Divorce is tough on kids, but parents who are divorcing get a real shock, too. While you might not think about this while you’re dealing with property settlements and child support, you need to realize that co-parenting with a divorced parent isn’t the same as co-parenting with a mate with whom you’re still involved.
The break-up period can be really confusing. First, you have the challenge of coming to terms with the fact that the two of you aren’t going to make it. There may have been some back-and-forth to this, with one or both of you changing your minds several times about whether things are bad enough to warrant severing the relationship. This can be exhausting. You don’t always hate your ex; there was a time when you loved(and liked) her. Most people don’t wish their ex dead, so separating can be difficult.
You’ve probably heard the maxim that once you’ve had children together, the other person will always been in your life. This is true, at least while the kids are minors. When they reach adulthood, things generally get easier, holidays and weddings aside. This isn’t true when the children are young, though. To some degree, you’ll have to interact. Some people get very creative with texting and email, never actually speaking to their ex-partners.
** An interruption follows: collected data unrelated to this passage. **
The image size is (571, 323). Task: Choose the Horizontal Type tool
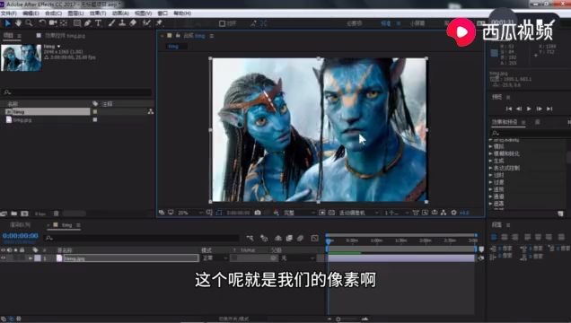pyautogui.click(x=98, y=23)
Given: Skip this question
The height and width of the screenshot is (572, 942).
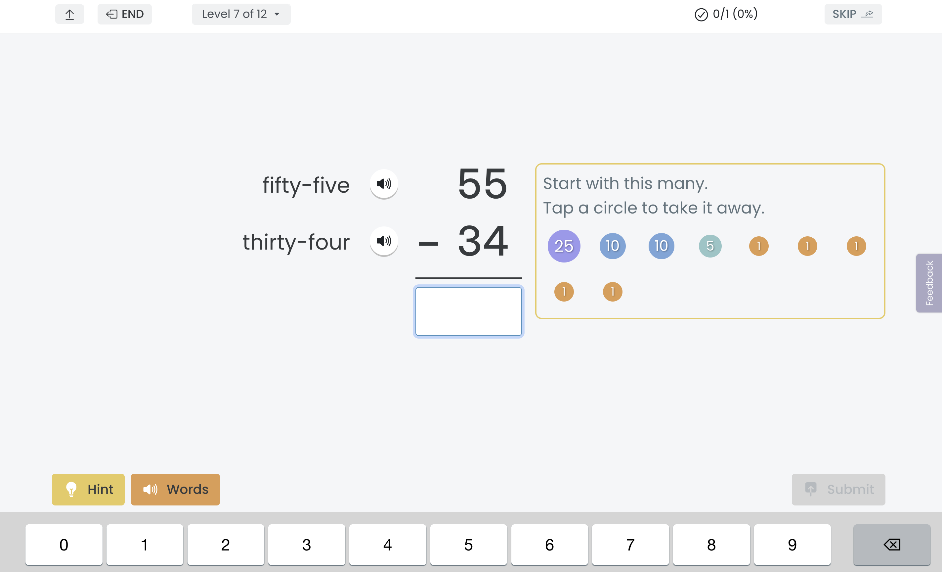Looking at the screenshot, I should click(x=853, y=14).
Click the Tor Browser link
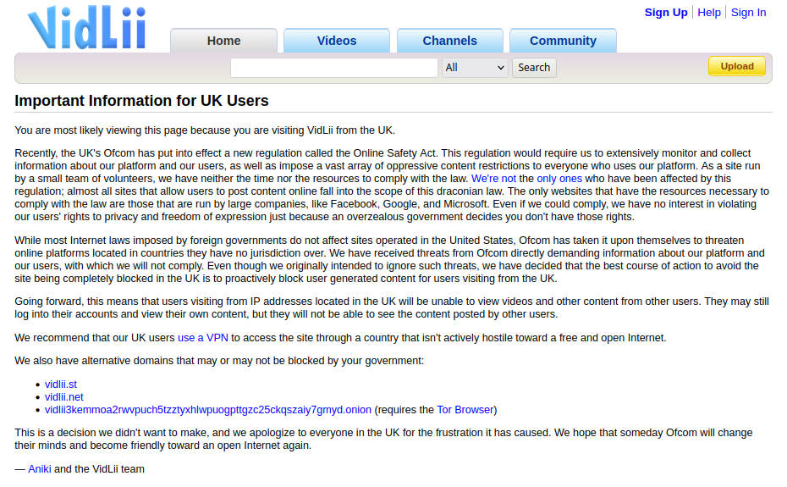Viewport: 787px width, 487px height. coord(465,410)
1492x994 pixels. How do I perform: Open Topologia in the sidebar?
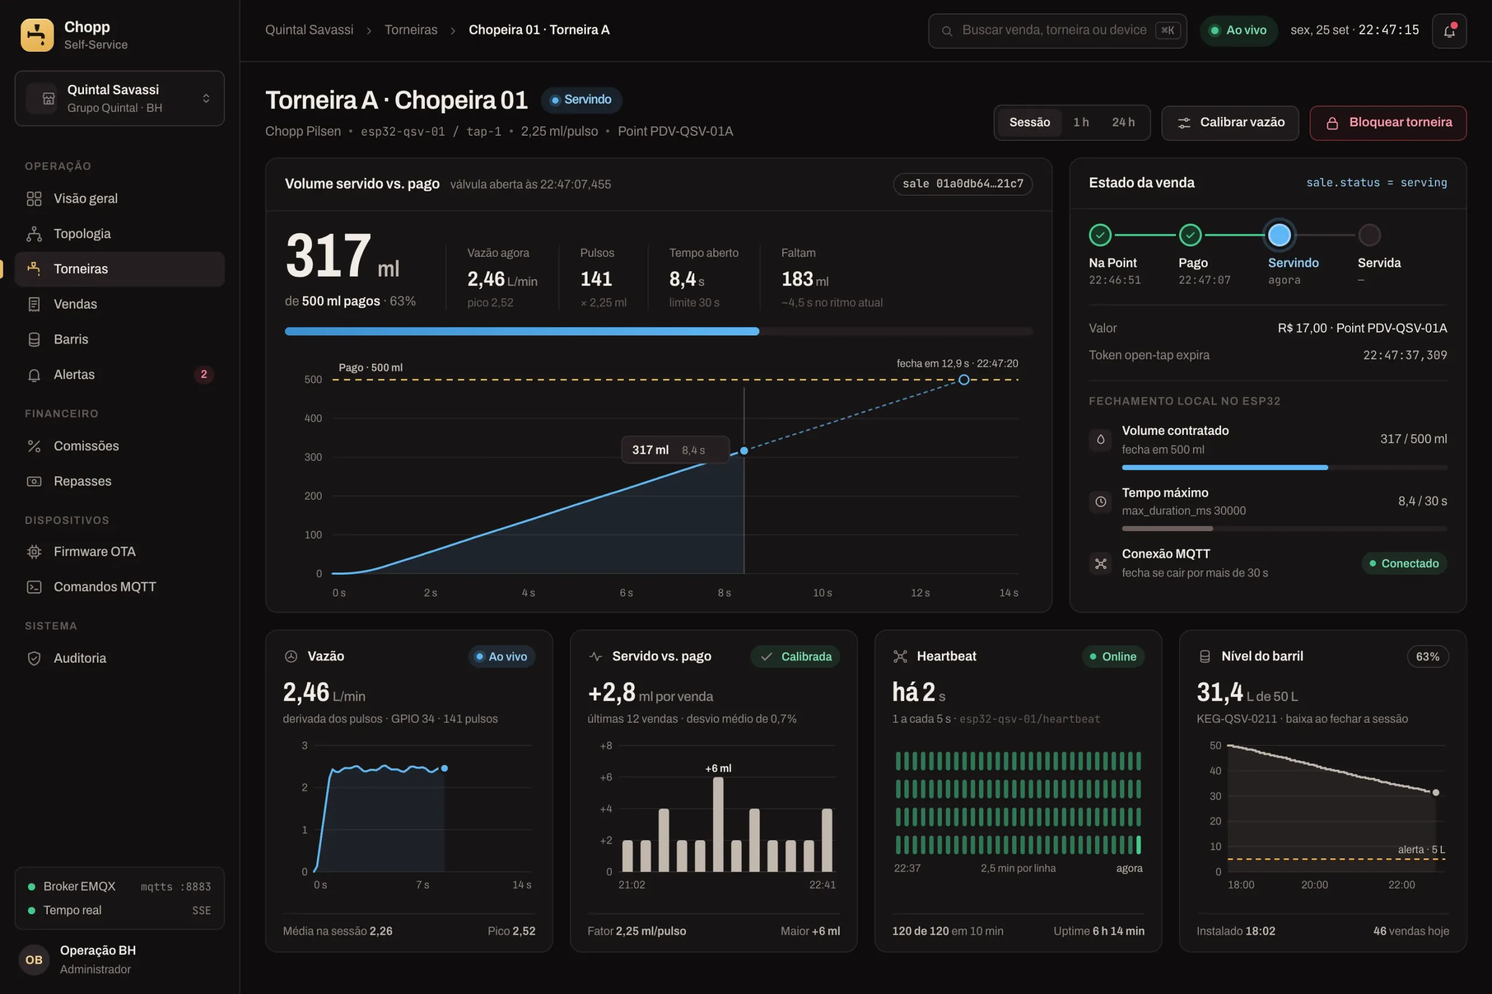click(x=119, y=233)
A reality of divorcing or breaking-up when you have kids together is that you have to let go of most input into how the other parent does her job. You have a legal say in matters of health and education, but beyond that, you usually don’t get to say squat. It may seem like you should be able to say who she should(or shouldn’t) date or at the least who should (or shouldn’t) be around your kids.
You don’t.
You usually don’t get to tell you ex who sleeps over or who keeps your kids when your ex isn’t there. You also don’t get to tell your ex how to discipline or what pets they keep or how much they drink when the kids are with her. In some parts of the country, you may get a legal injunction against your mate having dates sleep-over, but you don’t get to say who she marries. Most counties don’t even have much to say about the sleep-over issue. You don’t have a vote about your ex-wife embraceing a new religion–or leaving the one you’ve raised the kids in. She can get wild and go out every weekend. You can’t make her live like you want.
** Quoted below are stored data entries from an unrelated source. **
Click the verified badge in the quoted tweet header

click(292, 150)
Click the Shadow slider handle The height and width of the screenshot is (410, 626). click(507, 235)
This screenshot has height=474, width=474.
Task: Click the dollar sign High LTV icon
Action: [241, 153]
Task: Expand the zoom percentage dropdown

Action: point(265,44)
All this may seem wrong. After all these are your kids, too. But the hard cold reality is that she doesn’t get to tell you how to parent and you don’t get to tell her how to parent. She may be lenient when you think the kids need her to follow-through or you might think she’s too hard on them.
You have opinions about all of this, but you don’t get to vote.
You have legal rights, of course. Depending on the divorce decree, she’ll probably have to live within a certain distance of your residence. But you don’t get to tell her whether she can spank or not; whether she should drink and stay out all night(as long as a responsible person is with the kids) or whether she “dates” a guy who’s in prison.
Divorce or breaking up with your co-parent automatically puts all your parenting on another level. But staying together for the kids is only good when you can resolve your couple problems and get back on track. Your kids don’t want you together if you’re fighting constantly and unhappy all the time. They’ll be unhappy, too.
If you do split, make sure you know what this means in regards to parenting choices.